I have a dataset, a sample of which can be represented by the below:
ORIGIN <- c("SFO", "BOS", "LAX", "BOS")
DEST <- c("BOS", "SFO", "BOS", "LAX")
PASS<- c(100,50,20,40)
df = data.frame(ORIGIN, DEST, ROUTE, PASS)
ORIGIN DEST PASS
SFO BOS 100
BOS SFO 50
LAX BOS 20
BOS LAX 40
I'm trying to combine ORIGIN and DEST together to form ROUTE, and then aggregate the rows by route, without regard to the origin or destination, to get total passenger numbers.
Ideally I would like the below:
ROUTE PASS
SFO-BOS 150
LAX-BOS 60
I don't care about which route naming metric prevails, as long as I can combine them.

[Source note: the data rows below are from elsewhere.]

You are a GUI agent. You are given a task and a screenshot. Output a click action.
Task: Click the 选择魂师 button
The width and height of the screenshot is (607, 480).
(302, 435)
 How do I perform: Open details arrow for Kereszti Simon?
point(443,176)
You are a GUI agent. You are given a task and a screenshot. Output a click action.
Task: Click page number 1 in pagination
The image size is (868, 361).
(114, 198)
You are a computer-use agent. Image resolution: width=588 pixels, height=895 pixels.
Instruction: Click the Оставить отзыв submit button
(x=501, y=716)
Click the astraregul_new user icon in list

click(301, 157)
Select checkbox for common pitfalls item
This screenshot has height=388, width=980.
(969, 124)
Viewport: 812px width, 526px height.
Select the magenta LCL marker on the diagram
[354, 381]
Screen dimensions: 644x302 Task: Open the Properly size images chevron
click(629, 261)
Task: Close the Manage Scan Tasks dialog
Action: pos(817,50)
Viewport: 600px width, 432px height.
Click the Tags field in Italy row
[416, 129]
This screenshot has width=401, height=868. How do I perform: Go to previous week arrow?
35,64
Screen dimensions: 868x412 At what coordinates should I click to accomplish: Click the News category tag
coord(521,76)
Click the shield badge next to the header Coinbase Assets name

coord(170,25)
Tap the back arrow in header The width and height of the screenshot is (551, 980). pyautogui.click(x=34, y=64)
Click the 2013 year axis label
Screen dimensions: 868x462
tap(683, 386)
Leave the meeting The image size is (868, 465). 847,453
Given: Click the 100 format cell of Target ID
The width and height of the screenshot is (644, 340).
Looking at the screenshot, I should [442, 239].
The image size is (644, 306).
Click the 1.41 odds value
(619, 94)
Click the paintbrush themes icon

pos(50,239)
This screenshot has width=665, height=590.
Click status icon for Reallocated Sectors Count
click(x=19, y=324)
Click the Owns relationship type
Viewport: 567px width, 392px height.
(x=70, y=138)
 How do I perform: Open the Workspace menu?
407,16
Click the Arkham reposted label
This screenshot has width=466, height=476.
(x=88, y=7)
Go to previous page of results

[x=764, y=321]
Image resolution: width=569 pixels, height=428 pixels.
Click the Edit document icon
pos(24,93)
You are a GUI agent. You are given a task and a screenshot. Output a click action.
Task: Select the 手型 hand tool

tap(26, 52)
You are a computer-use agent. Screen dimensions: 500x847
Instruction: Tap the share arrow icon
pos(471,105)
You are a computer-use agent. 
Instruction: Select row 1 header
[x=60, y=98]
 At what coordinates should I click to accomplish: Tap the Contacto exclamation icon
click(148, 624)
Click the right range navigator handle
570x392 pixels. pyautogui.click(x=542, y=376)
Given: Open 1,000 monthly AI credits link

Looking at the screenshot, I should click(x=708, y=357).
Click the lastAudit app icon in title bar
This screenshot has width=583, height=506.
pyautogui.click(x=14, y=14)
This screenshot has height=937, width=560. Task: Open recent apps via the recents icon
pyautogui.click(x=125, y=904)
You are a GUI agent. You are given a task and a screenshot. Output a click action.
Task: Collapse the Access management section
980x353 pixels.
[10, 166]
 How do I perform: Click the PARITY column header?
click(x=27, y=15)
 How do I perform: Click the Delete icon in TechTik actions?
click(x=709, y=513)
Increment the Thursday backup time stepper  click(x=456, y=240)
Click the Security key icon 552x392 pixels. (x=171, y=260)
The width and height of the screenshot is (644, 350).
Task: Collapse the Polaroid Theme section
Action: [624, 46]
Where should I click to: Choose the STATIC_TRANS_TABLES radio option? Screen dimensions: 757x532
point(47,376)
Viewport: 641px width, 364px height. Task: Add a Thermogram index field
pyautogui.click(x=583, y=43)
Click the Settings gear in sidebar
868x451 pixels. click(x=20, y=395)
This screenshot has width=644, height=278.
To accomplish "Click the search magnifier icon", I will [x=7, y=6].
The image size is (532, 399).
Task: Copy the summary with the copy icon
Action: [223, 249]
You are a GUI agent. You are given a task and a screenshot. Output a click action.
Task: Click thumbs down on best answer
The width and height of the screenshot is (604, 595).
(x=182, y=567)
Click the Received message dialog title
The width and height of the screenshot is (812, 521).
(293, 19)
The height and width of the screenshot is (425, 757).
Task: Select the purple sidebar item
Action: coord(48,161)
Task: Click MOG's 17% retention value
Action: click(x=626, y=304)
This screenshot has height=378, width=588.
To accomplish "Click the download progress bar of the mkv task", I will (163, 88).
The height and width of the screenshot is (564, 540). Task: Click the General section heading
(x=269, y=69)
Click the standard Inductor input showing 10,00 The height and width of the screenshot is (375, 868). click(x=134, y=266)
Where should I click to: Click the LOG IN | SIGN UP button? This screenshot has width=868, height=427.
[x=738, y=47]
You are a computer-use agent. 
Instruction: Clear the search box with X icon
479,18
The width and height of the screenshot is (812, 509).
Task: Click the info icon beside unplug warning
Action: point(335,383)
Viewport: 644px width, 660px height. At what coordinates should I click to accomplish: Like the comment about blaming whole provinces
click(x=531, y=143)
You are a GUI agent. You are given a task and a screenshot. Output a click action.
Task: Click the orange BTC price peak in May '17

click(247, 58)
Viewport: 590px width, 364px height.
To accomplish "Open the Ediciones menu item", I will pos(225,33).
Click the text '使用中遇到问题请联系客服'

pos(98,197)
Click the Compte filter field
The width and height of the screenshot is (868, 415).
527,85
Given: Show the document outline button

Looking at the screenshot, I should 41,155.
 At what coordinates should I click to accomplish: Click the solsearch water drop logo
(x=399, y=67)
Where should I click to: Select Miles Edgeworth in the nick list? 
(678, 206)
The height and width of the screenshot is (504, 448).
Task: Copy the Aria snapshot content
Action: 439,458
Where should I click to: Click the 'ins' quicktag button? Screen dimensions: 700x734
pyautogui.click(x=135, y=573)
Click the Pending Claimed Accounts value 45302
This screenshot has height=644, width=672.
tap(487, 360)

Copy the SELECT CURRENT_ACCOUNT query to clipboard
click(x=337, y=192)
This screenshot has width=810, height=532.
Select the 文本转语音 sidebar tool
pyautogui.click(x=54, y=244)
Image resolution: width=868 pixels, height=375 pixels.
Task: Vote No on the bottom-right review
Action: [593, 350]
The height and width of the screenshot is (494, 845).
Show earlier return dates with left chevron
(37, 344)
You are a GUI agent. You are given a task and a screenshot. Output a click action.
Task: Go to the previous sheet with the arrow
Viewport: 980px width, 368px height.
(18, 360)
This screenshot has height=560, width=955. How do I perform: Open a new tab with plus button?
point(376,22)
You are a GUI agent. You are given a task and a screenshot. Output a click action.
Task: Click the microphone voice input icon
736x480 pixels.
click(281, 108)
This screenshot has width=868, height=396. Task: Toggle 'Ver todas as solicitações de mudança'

As a first step, I've used this:
df$ROUTE<-paste(df$ORIGIN, df$DEST, sep="-")
To get the below:
ORIGIN DEST ROUTE PASS
SFO BOS SFO-BOS 100
BOS SFO BOS-SFO 50
LAX BOS LAX-BOS 20
BOS LAX BOS-LAX 40
However while I would usually use something like ddply to get the passenger sum, I'm unsure of how to proceed since I'm trying to combine "BOS-SFO" and "SFO-BOS".
This would not be an issue in a small file, but the file I'm working with is excessively large.
Would someone be able to help?